▶ **TEXT BLOCK**:
╔══

Personal information
- Full name: Brian Robinson
- Nickname: Flyin' Brian
- Nationality: American

Sport
- Sport: Running
- Event(s): Trail Running, Ultramarathon

Achievements and titles
- Personal best: Hiker Triple Crown (2001, WR) Barkley Marathons: 55:42:27 (WR: 2008-2011)

= Brian Robinson (hiker) =

American hiker

Brian Robinson is a competitive distance hiker and long-distance runner, holding multiple world-firsts and ultramarathon world records. Robinson was the first person to hike the Triple Crown of Hiking (Pacific Crest Trail, Appalachian Trail, and Continental Divide Trail) in one year, a total distance of over 7,000 miles.

==Hiker Triple Crown==

In 2000, Robinson decided to take a six-month leave of absence from his job at Compaq and attempt the Pacific Crest Trail with his father Roy, who himself is a seasoned backpacker. Midway through the trip, Brian realized the Hiker Triple Crown might be achievable in a single year.

Robinson completed the Triple Crown with support from his friends and family. Support for his pursuit ranged from notes of encouragement in trail registers, to regular food resupplies mailed to strategic points along the route, and even a complete equipment replacement by a near-stranger after his backpack, containing most of his original gear, was lost. His father maintained a website with frequent updates from his daily journal and the most current photographs. During Robinson's travail, he overcame several emotional obstacles including having his pack misrouted during a bus transfer, discovering on September 12, 2001 that the US had been attacked, and encountering a woman that might have been "the one." Because of his rapid hiking pace, his fellow through-hikers began calling him "Flyin' Brian", a trail name he continues to use.

╚══

▶ **YOUR TASK**: Decide whether each statement agrees with the text on Brian Robinson, answering yes or no and quoting the deciding words. 1. Robinson was the first person to hike the Triple Crown of Hiking in one year. 2. Robinson set out on the Pacific Crest Trail already planning to complete the whole Triple Crown that year. 3. Robinson's mother maintained a website with updates from his journal.

▶ **SOURCE MATERIAL**:
╔══

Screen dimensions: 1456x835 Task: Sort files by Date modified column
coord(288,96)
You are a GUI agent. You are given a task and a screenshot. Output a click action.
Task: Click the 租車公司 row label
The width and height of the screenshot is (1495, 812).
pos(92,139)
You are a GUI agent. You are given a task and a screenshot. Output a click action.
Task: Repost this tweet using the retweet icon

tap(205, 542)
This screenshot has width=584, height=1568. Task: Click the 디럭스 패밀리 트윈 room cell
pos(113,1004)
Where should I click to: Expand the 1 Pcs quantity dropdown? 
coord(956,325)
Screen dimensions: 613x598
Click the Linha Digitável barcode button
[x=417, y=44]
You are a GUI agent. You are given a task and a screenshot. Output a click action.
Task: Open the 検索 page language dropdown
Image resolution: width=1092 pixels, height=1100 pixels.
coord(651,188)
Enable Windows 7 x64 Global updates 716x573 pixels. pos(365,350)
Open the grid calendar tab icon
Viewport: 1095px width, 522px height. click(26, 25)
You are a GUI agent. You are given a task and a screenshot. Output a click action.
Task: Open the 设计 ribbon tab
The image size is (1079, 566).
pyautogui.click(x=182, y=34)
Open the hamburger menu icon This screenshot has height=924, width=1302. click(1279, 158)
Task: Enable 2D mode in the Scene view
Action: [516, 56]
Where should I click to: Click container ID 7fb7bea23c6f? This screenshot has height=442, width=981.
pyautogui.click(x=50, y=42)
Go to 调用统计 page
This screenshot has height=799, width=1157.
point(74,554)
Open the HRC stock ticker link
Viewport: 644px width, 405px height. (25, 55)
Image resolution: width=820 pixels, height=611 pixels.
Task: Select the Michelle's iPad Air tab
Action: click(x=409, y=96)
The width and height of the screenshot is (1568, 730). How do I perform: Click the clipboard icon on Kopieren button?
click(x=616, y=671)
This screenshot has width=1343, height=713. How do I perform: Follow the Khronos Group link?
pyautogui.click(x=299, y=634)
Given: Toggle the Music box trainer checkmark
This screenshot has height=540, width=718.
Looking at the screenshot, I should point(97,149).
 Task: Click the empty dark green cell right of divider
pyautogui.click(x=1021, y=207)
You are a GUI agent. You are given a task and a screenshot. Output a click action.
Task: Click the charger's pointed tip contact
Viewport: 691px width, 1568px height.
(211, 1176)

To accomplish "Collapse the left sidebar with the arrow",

╚══

▶ **ANSWER TO THE PROBLEM**:
1. Yes: "Robinson was the first person to hike the Triple Crown of Hiking (Pacific Crest Trail, Appalachian Trail, and Continental Divide Trail) in one year"
2. No: "Midway through the trip, Brian realized the Hiker Triple Crown might be achievable in a single year."
3. No: "His father maintained a website with frequent updates from his daily journal and the most current photographs."